The benchmarking approach

from pyspark.sql import SparkSession
from dataclasses import dataclass
from time import perf_counter

@dataclass
class ShuffleMetrics:
    job_name: str
    shuffle_read_bytes: int
    shuffle_write_bytes: int
    network_bytes_sent: int
    executor_run_time_ms: int
    gc_time_ms: int
    peak_memory_bytes: int
    wall_clock_seconds: float

The utility wraps a Spark action, captures metrics from the Spark listener API, and logs them to a structured format. Running the same job with different configurations — partition counts, join strategies, broadcast thresholds — produces comparable data points.

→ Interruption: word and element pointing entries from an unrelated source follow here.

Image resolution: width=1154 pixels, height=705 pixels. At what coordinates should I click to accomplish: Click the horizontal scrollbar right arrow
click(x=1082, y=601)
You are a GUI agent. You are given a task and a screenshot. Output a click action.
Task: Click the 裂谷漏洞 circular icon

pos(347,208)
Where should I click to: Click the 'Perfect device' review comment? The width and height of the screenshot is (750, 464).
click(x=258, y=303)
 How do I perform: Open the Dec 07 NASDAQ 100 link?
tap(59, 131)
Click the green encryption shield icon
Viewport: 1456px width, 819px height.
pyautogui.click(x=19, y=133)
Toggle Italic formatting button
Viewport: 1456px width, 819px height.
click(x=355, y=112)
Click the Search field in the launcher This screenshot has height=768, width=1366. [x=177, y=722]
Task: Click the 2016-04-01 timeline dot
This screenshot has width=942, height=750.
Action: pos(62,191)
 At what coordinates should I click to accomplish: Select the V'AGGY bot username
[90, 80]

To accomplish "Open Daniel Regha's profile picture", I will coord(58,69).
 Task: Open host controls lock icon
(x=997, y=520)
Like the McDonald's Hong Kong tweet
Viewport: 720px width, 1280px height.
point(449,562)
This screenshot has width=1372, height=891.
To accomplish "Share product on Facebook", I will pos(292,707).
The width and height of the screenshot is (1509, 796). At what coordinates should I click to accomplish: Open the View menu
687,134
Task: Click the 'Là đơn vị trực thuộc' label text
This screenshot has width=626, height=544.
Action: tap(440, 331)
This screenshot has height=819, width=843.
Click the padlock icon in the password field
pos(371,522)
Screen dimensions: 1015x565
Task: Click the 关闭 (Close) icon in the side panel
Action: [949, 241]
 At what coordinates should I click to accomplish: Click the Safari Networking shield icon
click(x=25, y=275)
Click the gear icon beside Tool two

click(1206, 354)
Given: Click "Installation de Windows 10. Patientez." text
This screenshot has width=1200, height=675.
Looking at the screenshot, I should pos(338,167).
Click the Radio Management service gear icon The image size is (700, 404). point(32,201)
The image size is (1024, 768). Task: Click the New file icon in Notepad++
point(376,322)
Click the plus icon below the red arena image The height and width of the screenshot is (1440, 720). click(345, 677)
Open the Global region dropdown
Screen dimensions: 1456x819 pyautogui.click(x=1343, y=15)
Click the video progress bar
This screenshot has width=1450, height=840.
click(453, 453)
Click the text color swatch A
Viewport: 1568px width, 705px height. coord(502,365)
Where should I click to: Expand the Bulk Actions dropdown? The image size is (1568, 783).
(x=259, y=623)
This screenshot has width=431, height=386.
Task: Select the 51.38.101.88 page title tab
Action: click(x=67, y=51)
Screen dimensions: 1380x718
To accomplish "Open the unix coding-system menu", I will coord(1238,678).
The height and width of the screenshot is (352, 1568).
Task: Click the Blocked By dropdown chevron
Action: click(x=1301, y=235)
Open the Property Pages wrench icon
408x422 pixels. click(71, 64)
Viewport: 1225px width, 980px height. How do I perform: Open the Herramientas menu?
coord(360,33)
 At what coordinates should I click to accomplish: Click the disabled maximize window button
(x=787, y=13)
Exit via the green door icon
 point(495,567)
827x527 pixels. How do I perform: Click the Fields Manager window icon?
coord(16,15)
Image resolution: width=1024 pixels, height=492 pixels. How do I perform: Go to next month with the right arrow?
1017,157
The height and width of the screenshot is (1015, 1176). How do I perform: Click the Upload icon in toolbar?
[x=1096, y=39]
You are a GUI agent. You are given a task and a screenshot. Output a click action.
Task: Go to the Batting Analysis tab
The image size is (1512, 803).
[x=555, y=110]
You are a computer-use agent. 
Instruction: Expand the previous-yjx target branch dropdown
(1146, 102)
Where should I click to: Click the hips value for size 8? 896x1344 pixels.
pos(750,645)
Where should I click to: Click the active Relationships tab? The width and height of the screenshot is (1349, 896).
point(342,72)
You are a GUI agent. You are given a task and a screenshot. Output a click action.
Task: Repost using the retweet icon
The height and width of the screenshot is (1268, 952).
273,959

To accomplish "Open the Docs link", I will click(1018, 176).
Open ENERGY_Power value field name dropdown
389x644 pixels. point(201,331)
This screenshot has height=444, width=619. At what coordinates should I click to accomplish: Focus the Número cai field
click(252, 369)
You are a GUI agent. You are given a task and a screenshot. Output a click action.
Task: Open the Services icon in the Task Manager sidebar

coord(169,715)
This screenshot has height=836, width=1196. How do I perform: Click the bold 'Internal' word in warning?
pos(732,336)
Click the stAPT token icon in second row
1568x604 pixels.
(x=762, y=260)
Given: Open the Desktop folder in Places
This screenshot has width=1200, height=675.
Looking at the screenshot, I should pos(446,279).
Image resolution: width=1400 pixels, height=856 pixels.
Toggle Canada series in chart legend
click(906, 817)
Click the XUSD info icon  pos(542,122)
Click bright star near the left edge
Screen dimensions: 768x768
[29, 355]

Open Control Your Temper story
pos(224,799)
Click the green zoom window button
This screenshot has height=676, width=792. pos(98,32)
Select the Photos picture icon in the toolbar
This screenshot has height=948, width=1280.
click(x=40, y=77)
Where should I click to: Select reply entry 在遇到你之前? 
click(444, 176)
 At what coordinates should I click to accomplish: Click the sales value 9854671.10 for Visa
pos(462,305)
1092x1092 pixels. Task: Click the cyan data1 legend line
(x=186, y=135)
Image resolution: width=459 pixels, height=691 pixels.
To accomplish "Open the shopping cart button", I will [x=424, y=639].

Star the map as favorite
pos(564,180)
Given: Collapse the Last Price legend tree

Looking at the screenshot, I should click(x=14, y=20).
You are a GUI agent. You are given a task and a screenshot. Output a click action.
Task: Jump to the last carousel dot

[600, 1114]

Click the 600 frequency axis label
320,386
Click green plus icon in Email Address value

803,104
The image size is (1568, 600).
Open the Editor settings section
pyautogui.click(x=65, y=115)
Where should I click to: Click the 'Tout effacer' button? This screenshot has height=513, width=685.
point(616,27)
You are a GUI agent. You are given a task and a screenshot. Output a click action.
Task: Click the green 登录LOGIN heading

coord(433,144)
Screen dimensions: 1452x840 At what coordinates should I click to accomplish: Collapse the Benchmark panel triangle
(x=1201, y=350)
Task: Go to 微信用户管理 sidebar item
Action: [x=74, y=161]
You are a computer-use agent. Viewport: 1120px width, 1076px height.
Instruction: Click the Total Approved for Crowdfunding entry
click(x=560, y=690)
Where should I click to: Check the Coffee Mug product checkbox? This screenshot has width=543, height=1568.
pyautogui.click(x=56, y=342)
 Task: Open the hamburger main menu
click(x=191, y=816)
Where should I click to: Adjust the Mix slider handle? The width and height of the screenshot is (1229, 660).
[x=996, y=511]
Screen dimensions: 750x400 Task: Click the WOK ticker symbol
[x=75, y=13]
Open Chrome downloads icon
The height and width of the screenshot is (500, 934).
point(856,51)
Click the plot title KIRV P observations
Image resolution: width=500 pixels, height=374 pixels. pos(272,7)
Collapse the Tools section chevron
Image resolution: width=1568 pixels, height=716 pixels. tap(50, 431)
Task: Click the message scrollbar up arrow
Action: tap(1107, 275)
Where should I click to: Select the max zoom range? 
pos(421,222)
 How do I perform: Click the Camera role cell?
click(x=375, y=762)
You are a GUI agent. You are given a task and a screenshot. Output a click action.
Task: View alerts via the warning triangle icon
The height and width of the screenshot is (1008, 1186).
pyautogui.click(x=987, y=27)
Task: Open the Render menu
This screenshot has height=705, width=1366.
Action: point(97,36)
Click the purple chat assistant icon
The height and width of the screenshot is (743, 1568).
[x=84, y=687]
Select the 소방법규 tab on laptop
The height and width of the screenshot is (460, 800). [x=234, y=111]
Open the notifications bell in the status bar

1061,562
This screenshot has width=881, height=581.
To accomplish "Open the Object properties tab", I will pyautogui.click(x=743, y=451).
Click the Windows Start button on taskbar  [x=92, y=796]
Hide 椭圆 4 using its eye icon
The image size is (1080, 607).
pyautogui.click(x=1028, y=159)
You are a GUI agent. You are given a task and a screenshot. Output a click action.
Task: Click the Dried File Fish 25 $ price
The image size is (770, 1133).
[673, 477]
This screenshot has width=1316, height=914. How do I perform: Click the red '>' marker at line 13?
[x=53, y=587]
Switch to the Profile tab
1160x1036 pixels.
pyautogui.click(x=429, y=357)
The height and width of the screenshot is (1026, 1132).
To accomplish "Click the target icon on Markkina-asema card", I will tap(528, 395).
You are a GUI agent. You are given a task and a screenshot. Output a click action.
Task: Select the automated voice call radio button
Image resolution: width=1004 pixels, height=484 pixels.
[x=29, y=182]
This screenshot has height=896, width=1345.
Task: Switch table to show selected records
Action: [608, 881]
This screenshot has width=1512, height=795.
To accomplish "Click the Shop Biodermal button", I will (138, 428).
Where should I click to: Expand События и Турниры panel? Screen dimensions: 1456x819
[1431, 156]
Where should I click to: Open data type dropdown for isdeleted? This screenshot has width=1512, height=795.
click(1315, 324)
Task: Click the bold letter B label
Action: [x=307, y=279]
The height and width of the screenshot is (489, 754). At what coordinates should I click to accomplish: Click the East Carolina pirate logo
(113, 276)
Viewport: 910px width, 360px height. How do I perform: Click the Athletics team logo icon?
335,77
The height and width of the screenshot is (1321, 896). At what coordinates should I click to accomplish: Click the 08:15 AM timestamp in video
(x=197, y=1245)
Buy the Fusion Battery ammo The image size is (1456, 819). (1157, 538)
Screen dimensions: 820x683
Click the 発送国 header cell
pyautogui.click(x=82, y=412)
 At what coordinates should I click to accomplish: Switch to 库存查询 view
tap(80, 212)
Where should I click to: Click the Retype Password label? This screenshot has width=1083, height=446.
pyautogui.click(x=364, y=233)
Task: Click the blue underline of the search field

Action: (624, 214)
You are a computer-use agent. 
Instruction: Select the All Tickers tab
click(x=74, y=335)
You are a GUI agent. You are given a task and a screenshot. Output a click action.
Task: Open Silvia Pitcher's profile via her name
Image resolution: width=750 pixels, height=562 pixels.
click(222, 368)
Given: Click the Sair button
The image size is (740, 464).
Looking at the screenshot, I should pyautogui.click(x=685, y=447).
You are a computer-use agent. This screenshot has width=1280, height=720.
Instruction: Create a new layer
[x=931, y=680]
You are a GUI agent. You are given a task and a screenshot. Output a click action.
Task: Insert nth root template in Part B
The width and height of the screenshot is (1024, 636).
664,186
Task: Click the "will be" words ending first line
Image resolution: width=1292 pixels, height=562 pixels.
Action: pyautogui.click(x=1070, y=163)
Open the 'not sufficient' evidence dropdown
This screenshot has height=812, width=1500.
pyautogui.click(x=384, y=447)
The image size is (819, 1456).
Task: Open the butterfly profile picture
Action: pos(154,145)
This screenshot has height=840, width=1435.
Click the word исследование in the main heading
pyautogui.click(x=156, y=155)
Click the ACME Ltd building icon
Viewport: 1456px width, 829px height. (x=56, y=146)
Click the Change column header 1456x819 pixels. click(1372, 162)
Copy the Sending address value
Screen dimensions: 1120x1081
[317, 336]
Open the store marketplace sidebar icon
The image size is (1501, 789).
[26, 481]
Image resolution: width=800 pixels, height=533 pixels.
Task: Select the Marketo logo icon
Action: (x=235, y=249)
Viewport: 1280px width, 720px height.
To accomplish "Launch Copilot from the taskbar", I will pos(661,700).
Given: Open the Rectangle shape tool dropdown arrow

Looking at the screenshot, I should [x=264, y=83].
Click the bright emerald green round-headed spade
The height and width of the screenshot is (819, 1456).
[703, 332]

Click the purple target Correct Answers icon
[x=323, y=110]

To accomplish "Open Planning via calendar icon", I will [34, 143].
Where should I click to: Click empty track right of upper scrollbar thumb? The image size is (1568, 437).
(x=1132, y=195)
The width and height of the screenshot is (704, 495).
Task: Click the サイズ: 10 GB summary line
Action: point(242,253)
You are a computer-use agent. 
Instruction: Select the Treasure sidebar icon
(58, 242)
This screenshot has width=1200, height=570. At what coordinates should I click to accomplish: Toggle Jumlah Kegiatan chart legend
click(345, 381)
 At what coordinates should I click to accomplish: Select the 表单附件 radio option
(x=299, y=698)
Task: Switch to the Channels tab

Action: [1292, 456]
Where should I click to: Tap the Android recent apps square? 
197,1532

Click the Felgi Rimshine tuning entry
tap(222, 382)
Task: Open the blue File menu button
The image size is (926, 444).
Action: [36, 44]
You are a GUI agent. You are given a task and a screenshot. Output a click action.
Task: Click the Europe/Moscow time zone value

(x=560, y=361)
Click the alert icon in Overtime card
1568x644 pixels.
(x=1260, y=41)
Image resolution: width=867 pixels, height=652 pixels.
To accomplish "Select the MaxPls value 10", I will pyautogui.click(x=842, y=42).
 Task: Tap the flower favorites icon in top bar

Key findings from production workloads

After benchmarking several Databricks production jobs:

  • Partition count is the biggest lever. A job with 200 partitions shuffling 1TB will create 200 shuffle files per mapper. With 50 mappers, that’s 10,000 files per stage. Reducing to 100 partitions cut shuffle time by 35% on our workloads.
  • Broadcast joins eliminate shuffle entirely for small tables, but “small” depends on executor memory. The default 10MB threshold is too conservative for modern clusters.
  • GC time correlates with shuffle spill. When shuffle data exceeds available memory and spills to disk, GC pressure spikes. Monitoring GC time is an early warning for under-provisioned jobs.

The utility now runs as part of our CI pipeline. Every PR that modifies a PySpark job triggers a benchmark run against a sample dataset, and the metrics are compared against the baseline. Regressions in shuffle volume or execution time block the merge until reviewed.